People with irregular heartbeat due to a condition called atrial fibrillation, are often prescribed blood thinners to reduce the risk of blood clots that can cause a stroke.

One reason: patients on dialysis are routinely excluded from clinical trials, which test utility and safety of treatments, says Konstantinos Siontis, M.D., first author of new research in Circulation. Siontis' new observational study is the first to reveal that one anticoagulant, apixaban (also known as Eliquis), may be safer for this patient population.

"These are the first data to show that apixaban is potentially safer than warfarin in dialysis patients with atrial fibrillation," said Siontis, who recently completed a cardiovascular fellowship at Michigan Medicine's Frankel Cardiovascular Center.

"We found patients on apixaban had a significantly lower risk of major bleeding with no difference in stroke, which is what we try to prevent by prescribing these anticoagulants," said Siontis.

A complicated calculation

If blood is not completely pumped out of the heart due to atrial fibrillation, it can pool into clots and cause a stroke, leading clinicians to prescribe blood thinners to reduce the clotting risk.

The anticoagulation landscape for all patients continues to change as new agents, including apixaban, become more popular, while mainstay warfarin (also known as Coumadin) is still widely used in the general population. Warfarin is difficult to manage, though, and comes with the risk of major bleeding.

Siontis says there is uncertainty about whether adding dialysis to the mix means an anticoagulant is still a good idea for someone with Afib, given the safety and bleeding concerns.

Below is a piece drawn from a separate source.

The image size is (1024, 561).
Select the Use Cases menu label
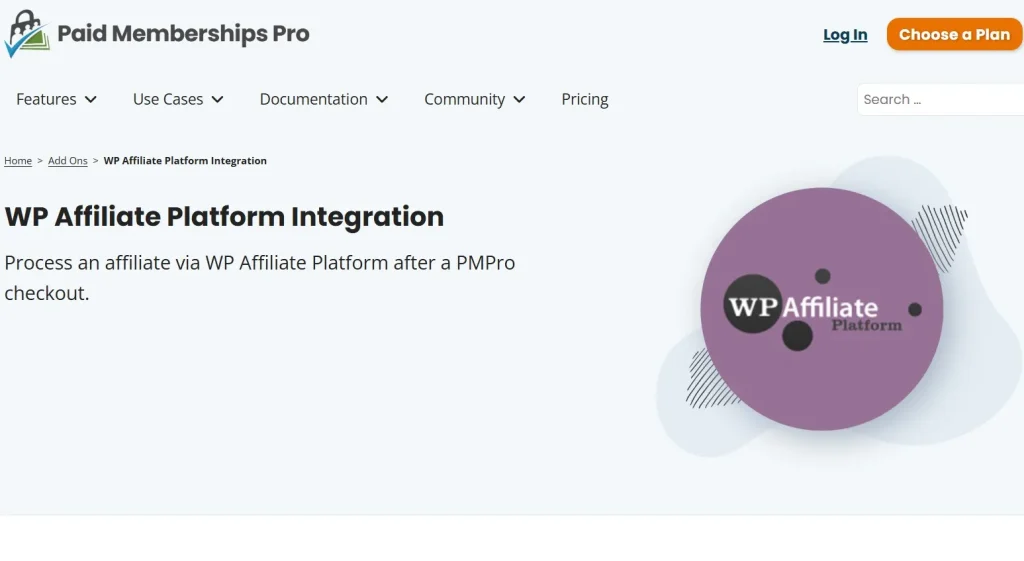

Of the four novel anticoagulants, two (dabigatran/Pradaxa and rivaroxaban/Xarelto) have already been associated with higher bleeding rates in dialysis patients compared to warfarin, leaving researchers to focus mainly on apixaban in their push to come up with an alternative, safer anticoagulation plan for these patients.

Need for more data

Although clinical trials have investigated use and outcomes of anticoagulants in atrial fibrillation, the most common form of heart arrhythmia, their findings cannot be applied to people on dialysis in the same way as other patients.

Siontis said the comorbidities and other worse outcomes associated with kidney failure and dialysis lead most researchers to exclude this population from clinical trials.

"Patients on dialysis are one of the most challenging populations because they have many comorbid conditions, are often on many prescription drugs and are at significant risk of kidney failure associated and treatment-related adverse events," said senior co-author Rajiv Saran, M.D., a nephrologist at Michigan Medicine. "Dialysis patients were excluded from all randomized trials that established the utility of the newer anticoagulants including apixaban."